The Big Blue Wind Farm under construction in southwest Minnesota is generating confusion rather than electricity.
Fagen Inc., a Granite Falls, Minn., contractor erecting 18 turbines west of the city of Blue Earth, has asked a judge to declare it the owner of the project.
In court papers, Fagen alleged that the original developer of the project, Exergy Development Group of Idaho, didn't repay $11 million it borrowed from Fagen, causing the wind farm's ownership to transfer to Fagen under a February agreement.
Fagen contends that Exergy, a Boise-based energy developer that has faced recent financial difficulties, is still acting as though it's in charge of the Minnesota project by sending progress reports to Xcel Energy Inc., the Minneapolis-based utility that would purchase the power. Meanwhile, Fagen continues to build the wind farm and has sent its own reports to Xcel.
That has provoked questions by Xcel, which this month informed the developers that it was "understandably concerned about these conflicting and confusing communications," according to an Xcel letter disclosed in the court case.
If the dispute keeps the wind farm offline this year, it could put in jeopardy a $22 million federal subsidy, according to the lawsuit filed by Fagen. The suit, filed this month in state court, was transferred Tuesday to U.S. District Court in Minnesota in a procedural move by Exergy's attorneys.
Exergy said in a statement it would defend itself in court against the Fagen allegations, which “are entirely without merit,” and expressed confidence the project would be built on time.
The wind farm, just west of Blue Earth, is being built with 18 Gamesa 2-megawatt turbines that altogether can supply power for 20,000 homes. As of early October, three turbines had been erected, and towers had been started for half of the remaining units, according to the most recent Xcel regulatory filing.
Fagen is a prominent contractor, best known for building approximately 100 ethanol plants. In recent years, it has branched out into other kinds of renewable energy, including building other wind farms for Exergy.

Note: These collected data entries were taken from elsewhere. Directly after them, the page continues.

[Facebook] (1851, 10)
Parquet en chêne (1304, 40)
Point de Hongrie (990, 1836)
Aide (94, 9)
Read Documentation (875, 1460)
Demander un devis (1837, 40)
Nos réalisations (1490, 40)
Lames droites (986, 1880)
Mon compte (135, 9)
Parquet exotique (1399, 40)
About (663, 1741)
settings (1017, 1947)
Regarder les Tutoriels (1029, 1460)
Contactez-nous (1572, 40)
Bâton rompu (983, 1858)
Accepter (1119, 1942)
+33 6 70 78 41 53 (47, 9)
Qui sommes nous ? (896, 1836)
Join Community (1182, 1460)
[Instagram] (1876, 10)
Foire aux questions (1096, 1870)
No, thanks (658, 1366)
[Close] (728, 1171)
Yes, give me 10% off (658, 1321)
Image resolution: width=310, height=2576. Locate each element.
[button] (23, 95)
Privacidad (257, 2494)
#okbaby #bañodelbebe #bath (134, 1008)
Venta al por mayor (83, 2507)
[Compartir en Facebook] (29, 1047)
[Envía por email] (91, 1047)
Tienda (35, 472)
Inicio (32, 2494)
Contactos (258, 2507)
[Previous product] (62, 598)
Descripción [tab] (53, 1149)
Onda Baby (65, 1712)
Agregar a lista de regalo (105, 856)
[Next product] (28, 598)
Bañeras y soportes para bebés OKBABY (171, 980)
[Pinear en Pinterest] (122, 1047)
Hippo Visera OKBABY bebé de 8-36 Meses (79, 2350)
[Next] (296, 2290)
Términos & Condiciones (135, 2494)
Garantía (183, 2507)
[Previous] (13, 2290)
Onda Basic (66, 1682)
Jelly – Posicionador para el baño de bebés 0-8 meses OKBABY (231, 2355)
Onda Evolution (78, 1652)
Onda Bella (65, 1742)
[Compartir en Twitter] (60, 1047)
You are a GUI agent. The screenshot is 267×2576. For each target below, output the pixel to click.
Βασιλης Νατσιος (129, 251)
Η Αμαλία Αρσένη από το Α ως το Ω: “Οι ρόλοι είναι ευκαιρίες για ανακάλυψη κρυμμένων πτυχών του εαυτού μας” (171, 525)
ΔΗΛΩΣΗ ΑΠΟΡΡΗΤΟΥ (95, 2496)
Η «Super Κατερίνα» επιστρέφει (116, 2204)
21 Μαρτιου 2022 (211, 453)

Fagen officials did not return phone calls.
Exergy has described itself as one of the nation's "major independent renewable energy developers." In August, the company was sued by AES New Creek Wind in U.S. District Court in Idaho for failure to pay more than $35 million for wind turbines to be installed in Idaho.
Exergy recently suspended development of a series of Idaho wind projects, blaming regulatory delays and other factors. It also was late in paying the bills of a Boise bicycle race that the company sponsored this year.